Could you give me some explain of LZ77 Algorithm?-CodePudding

I'm trying to learn LZ77 algorithm with my friend, and some case give us a confusion.

for example)

init

search buffer size: 7
look-ahead buffer size: 8
original string: abcabbcabbcabca

current window: abcabbc view: abbcabca

What I thought the LLD tuple is : Literal: 'a' Length: 4 Distance: 4

What my friend thought the LLD tuple is : Literal: 'c' Length: 6 Distance: 4

I thought the algorithm to find longest match string only checks in search buffer, but he says there is no limit to find match string.

Who's answer is correct?

CodePudding user response：

I can't give you a definitive answer, but I can show there's no reason LZ77 couldn't support "overly long" tuples.

I believe you're asking if the length component of a tuple can be larger than its distance component.

In other words, I believe you're asking which of the following streams of tuples would be produced:

( Length: 0, Distance: 0, Char: 'a' )
(0,0,'b')
(0,0,'c')
(2,3,'b')
(4,4,'c')^[1] Length capped to distance.
(2,4,'c')
(0,0,'a')

(0,0,'a')
(0,0,'b')
(0,0,'c')
(2,3,'b')
(7,4,'c')^[2] Length larger than distance.
(0,0,'a')

Obviously, the latter would produce better compression.

I can't give you a definitive answer, but I can show that the decoder can handle "overly long" tuples just as easily as the encoder can produce them.

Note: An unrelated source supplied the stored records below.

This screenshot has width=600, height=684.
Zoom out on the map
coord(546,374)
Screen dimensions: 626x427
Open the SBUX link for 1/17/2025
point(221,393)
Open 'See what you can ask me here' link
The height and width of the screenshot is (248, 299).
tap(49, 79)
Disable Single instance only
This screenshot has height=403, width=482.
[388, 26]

As such, there's no reason LZ77 couldn't support them.

Reconstructing the input from the first stream

(0,0,'a'): "" "a" ⇒ "a"
(0,0,'b'): "" "b" ⇒ "ab"
(0,0,'c'): "" "c" ⇒ "abc"
(2,3,'b'): "ab" "b" ⇒ "abcabb"
(4,4,'c'): "cabb" "c" ⇒ "abcabbcabbc"
(2,4,'c'): "ab" "c" ⇒ "abcabbcabbcabc"
(0,0,'a'): "" "a" ⇒ "abcabbcabbcabca"

Simple.

Reconstructing the input from the second stream

(0,0,'a'): "" "a" ⇒ "a"
(0,0,'b'): "" "b" ⇒ "ab"
(0,0,'c'): "" "c" ⇒ "abc"
(2,3,'b'): "ab" "b" ⇒ "abcabb"

(7,4,'c')

So far, we've produced abcabb. The tuple says the next 7 characters start 4 characters from the end of abcabb.

a b c c a b b _ _ _ _ _ _ _ c
      | | | | ^ ^ ^ ^ ^ ^ ^
      | | | | | | | | | | |
       -)-)-)-  | | | ? ? ?
         -)-)---  | |
           -)-----  |
             -------

We're missing three characters! Are are we? If it's all one buffer and we copy from left to right, we just have to keep going.

                   ------- 
                 -)-----  |
               -)-)---  | |
              | | |   | | |
              | | |   v v v
a b c c a b b _ _ _ _ _ _ _ c
      | | | | ^ ^ ^ ^
      | | | | | | | |
       -)-)-)-  | | |
         -)-)---  | |
           -)-----  |
             -------

So this works with no extra effort!

(7,4,'c'): "cabbcab" "c" ⇒ "abcabbcabbcabc"

(0,0,'a'): "" "a" ⇒ "abcabbcabbcabca"

You incorrectly said (4,4,'a').
You incorrectly said (6,4,'c').

CodePudding user response：

Your friend is right. A simpler example is that LZ77 accomplishes run-length coding with a distance 1 match, with length n-1 for a run of n copies of the same byte. (The first occurrence of the byte is a literal.)